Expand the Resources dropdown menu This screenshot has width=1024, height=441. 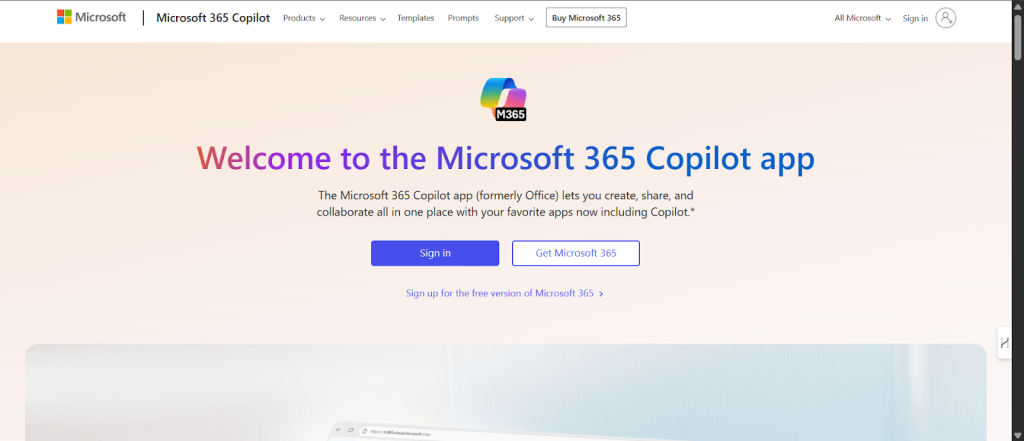[362, 18]
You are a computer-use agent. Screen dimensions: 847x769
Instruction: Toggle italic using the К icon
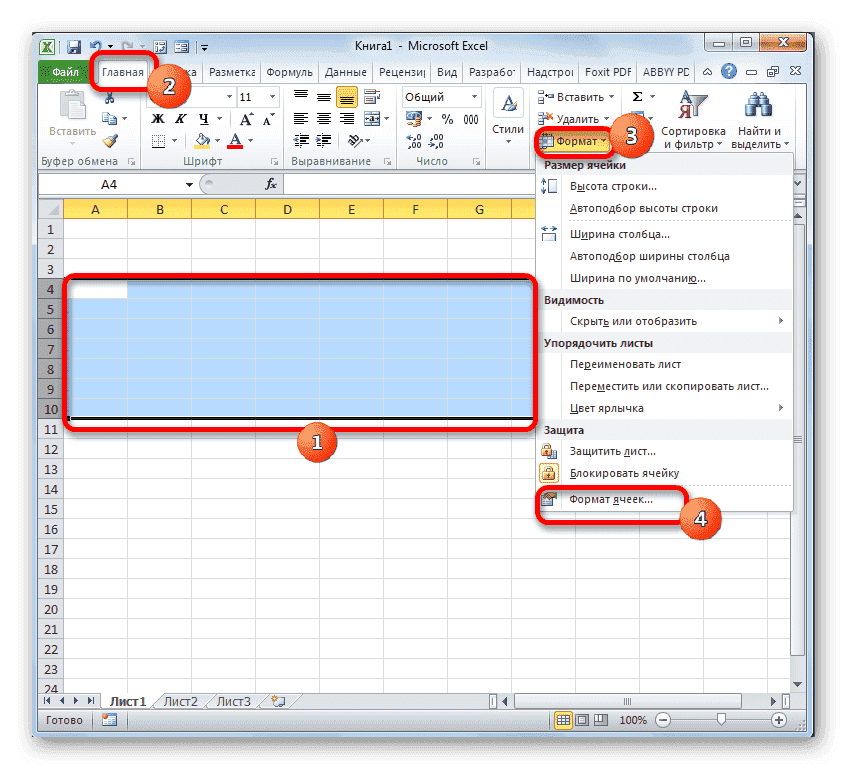(x=180, y=117)
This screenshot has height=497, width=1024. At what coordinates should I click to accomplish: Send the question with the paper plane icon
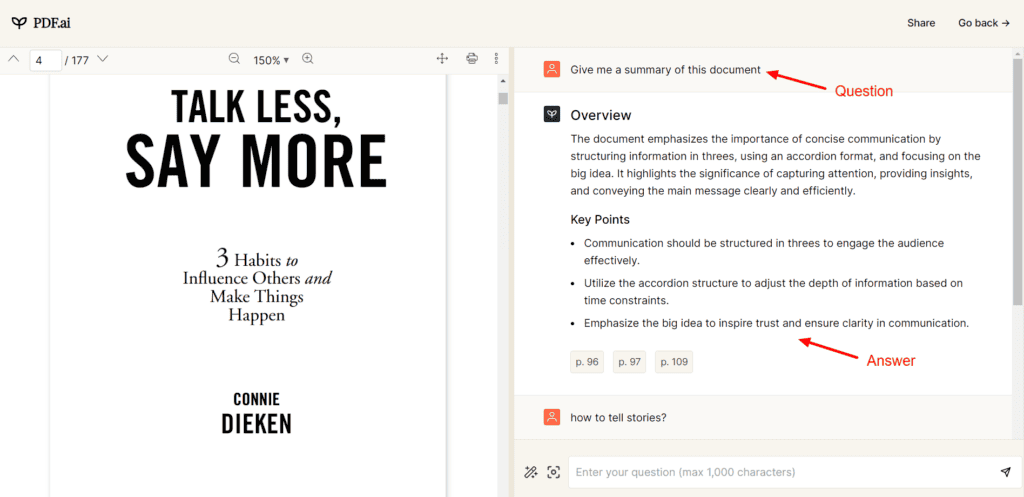(1005, 472)
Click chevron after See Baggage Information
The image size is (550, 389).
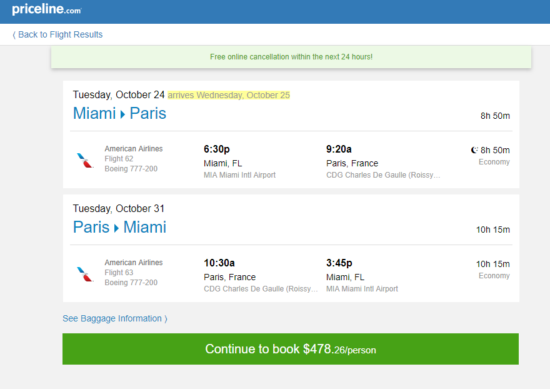[166, 318]
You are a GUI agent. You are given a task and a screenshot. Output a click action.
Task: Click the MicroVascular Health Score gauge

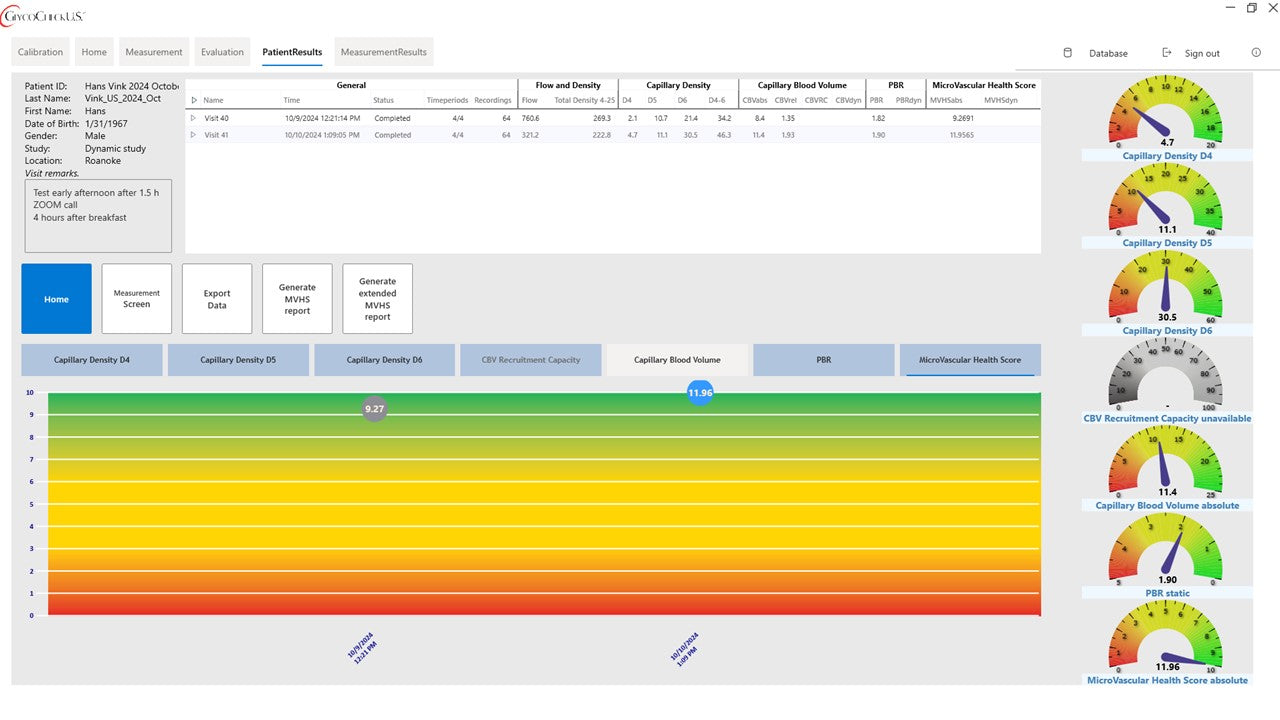pos(1166,638)
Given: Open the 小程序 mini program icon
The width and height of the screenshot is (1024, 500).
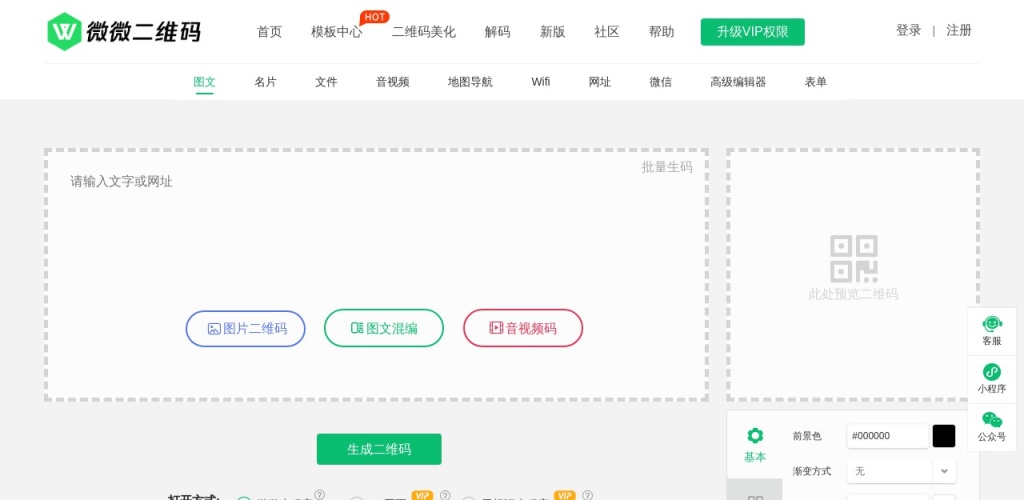Looking at the screenshot, I should pyautogui.click(x=991, y=378).
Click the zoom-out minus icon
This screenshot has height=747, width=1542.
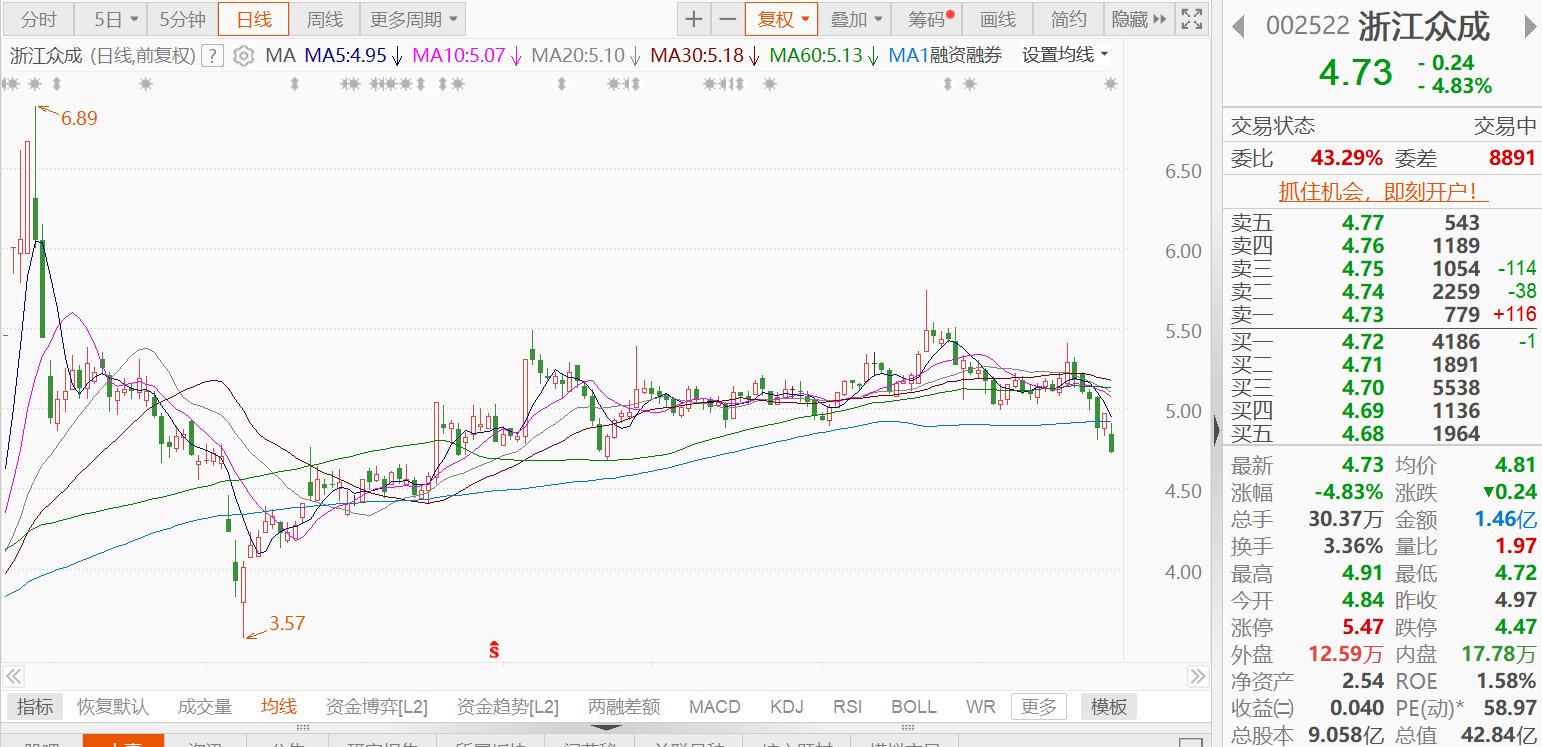pos(727,19)
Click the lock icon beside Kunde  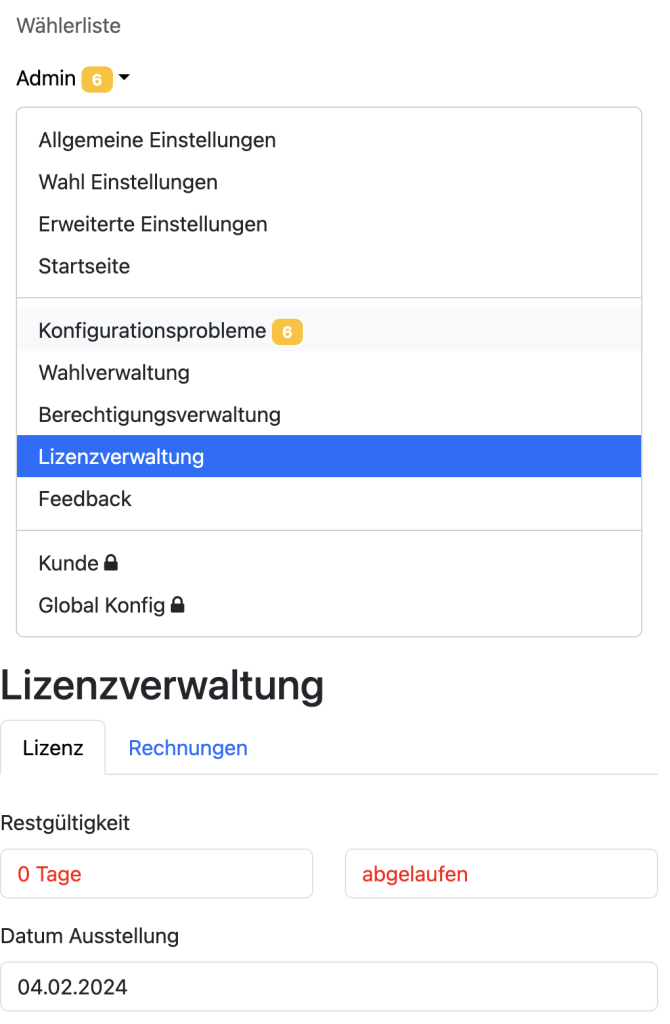(x=111, y=563)
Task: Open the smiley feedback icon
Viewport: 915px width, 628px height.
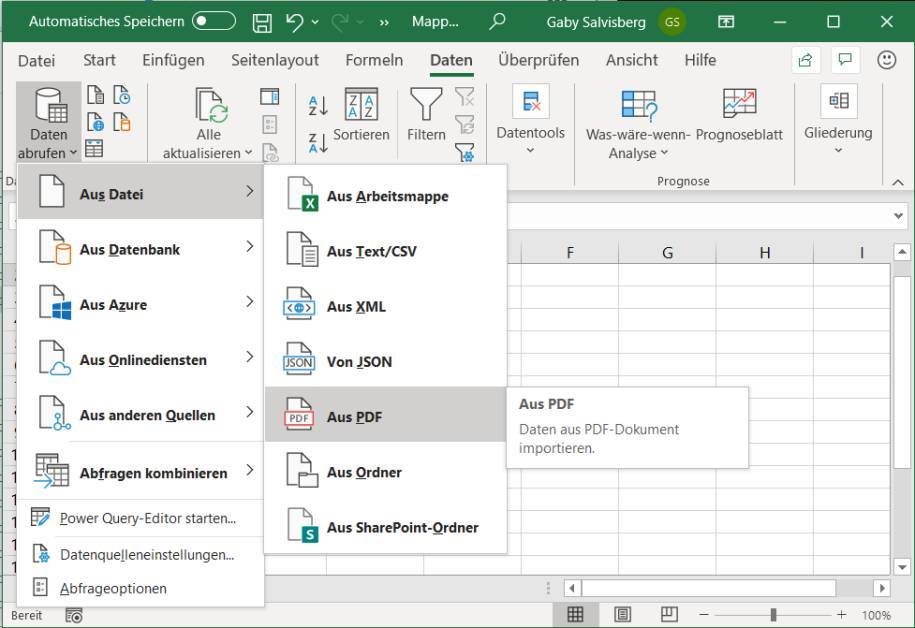Action: (x=886, y=60)
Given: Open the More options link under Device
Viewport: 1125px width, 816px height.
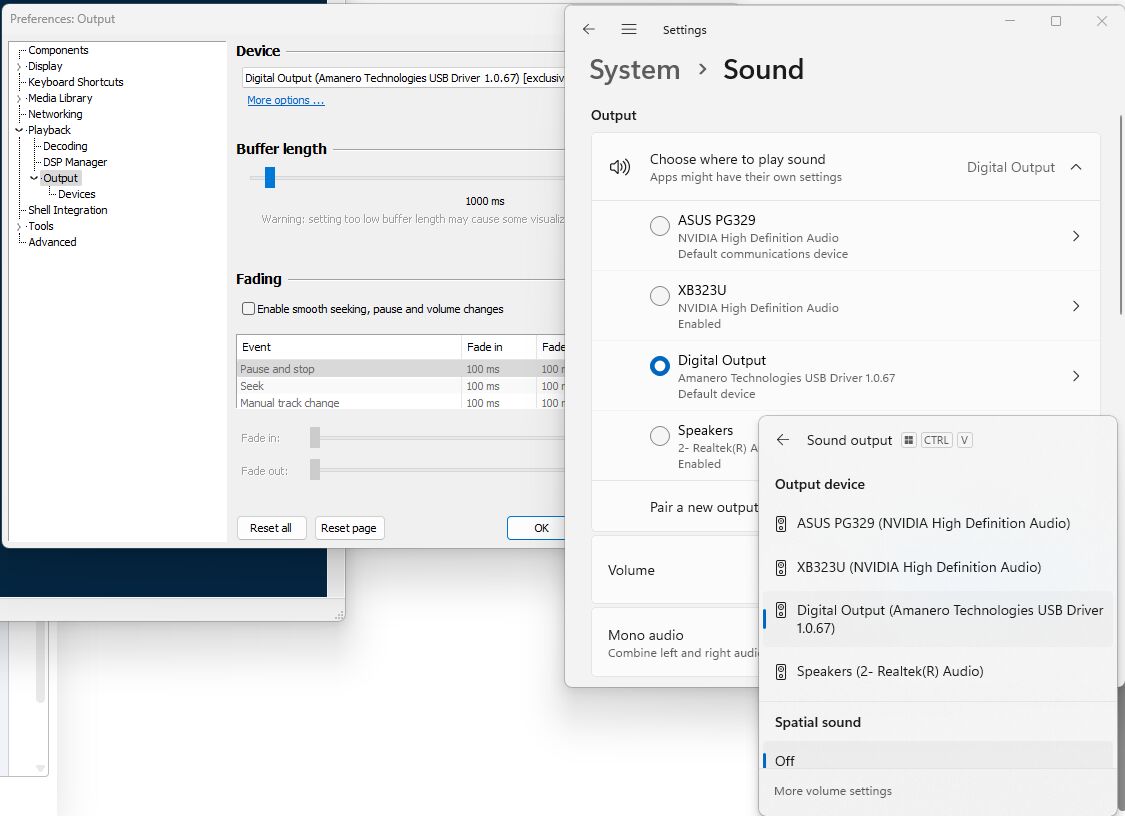Looking at the screenshot, I should pyautogui.click(x=286, y=100).
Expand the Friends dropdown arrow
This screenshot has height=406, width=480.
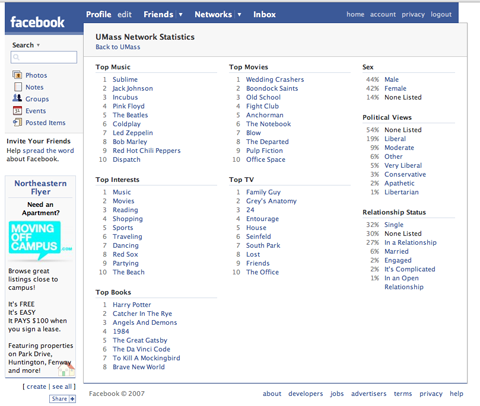tap(180, 14)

What needs to be done ▸ Set down word for word, from the line that contains "Expand the Friends dropdown arrow" to the end of the listing above, every line and no picture.

Answer space ▸
Expand the Friends dropdown arrow
This screenshot has height=406, width=480.
tap(180, 14)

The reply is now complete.